<<<<

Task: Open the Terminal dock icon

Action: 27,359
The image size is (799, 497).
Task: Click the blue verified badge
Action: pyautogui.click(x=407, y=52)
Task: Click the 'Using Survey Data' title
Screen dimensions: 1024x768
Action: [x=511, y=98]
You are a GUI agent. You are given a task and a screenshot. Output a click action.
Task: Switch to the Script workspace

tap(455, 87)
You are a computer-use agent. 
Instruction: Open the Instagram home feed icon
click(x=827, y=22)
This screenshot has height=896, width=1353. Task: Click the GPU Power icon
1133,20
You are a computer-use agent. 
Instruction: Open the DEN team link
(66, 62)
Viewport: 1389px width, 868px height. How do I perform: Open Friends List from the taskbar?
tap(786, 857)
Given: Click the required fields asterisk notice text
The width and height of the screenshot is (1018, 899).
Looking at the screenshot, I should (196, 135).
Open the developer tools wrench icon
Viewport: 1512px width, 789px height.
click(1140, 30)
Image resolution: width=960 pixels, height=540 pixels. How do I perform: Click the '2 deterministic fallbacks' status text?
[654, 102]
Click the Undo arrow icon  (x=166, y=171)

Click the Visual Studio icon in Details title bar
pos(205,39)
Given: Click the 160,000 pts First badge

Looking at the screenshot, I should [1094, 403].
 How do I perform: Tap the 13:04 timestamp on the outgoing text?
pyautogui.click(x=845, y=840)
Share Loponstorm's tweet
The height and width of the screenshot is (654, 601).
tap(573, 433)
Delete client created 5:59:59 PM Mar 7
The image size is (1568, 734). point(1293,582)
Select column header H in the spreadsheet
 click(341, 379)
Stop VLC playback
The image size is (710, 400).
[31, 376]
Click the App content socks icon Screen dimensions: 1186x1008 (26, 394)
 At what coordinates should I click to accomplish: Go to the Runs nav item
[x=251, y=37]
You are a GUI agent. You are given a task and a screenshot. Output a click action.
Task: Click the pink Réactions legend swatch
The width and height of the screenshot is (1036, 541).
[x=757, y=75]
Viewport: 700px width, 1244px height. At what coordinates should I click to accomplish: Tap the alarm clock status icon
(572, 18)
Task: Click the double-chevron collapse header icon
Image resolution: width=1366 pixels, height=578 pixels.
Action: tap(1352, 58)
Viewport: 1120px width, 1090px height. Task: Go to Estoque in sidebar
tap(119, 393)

>>>>

■ **Task instructions**:
Repeat each of the records above word for word.

■ **Exercise output**:
Task: Open the Terminal dock icon

Action: 27,359
The image size is (799, 497).
Task: Click the blue verified badge
Action: pyautogui.click(x=407, y=52)
Task: Click the 'Using Survey Data' title
Screen dimensions: 1024x768
Action: [x=511, y=98]
You are a GUI agent. You are given a task and a screenshot. Output a click action.
Task: Switch to the Script workspace

tap(455, 87)
You are a computer-use agent. 
Instruction: Open the Instagram home feed icon
click(x=827, y=22)
This screenshot has height=896, width=1353. Task: Click the GPU Power icon
1133,20
You are a computer-use agent. 
Instruction: Open the DEN team link
(66, 62)
Viewport: 1389px width, 868px height. How do I perform: Open Friends List from the taskbar?
tap(786, 857)
Given: Click the required fields asterisk notice text
The width and height of the screenshot is (1018, 899).
Looking at the screenshot, I should (196, 135).
Open the developer tools wrench icon
Viewport: 1512px width, 789px height.
click(1140, 30)
Image resolution: width=960 pixels, height=540 pixels. How do I perform: Click the '2 deterministic fallbacks' status text?
[654, 102]
Click the Undo arrow icon  (x=166, y=171)

Click the Visual Studio icon in Details title bar
pos(205,39)
Given: Click the 160,000 pts First badge

Looking at the screenshot, I should [1094, 403].
 How do I perform: Tap the 13:04 timestamp on the outgoing text?
pyautogui.click(x=845, y=840)
Share Loponstorm's tweet
The height and width of the screenshot is (654, 601).
tap(573, 433)
Delete client created 5:59:59 PM Mar 7
The image size is (1568, 734). point(1293,582)
Select column header H in the spreadsheet
 click(341, 379)
Stop VLC playback
The image size is (710, 400).
[31, 376]
Click the App content socks icon Screen dimensions: 1186x1008 (26, 394)
 At what coordinates should I click to accomplish: Go to the Runs nav item
[x=251, y=37]
You are a GUI agent. You are given a task and a screenshot. Output a click action.
Task: Click the pink Réactions legend swatch
The width and height of the screenshot is (1036, 541).
[x=757, y=75]
Viewport: 700px width, 1244px height. At what coordinates should I click to accomplish: Tap the alarm clock status icon
(572, 18)
Task: Click the double-chevron collapse header icon
Image resolution: width=1366 pixels, height=578 pixels.
Action: tap(1352, 58)
Viewport: 1120px width, 1090px height. Task: Go to Estoque in sidebar
tap(119, 393)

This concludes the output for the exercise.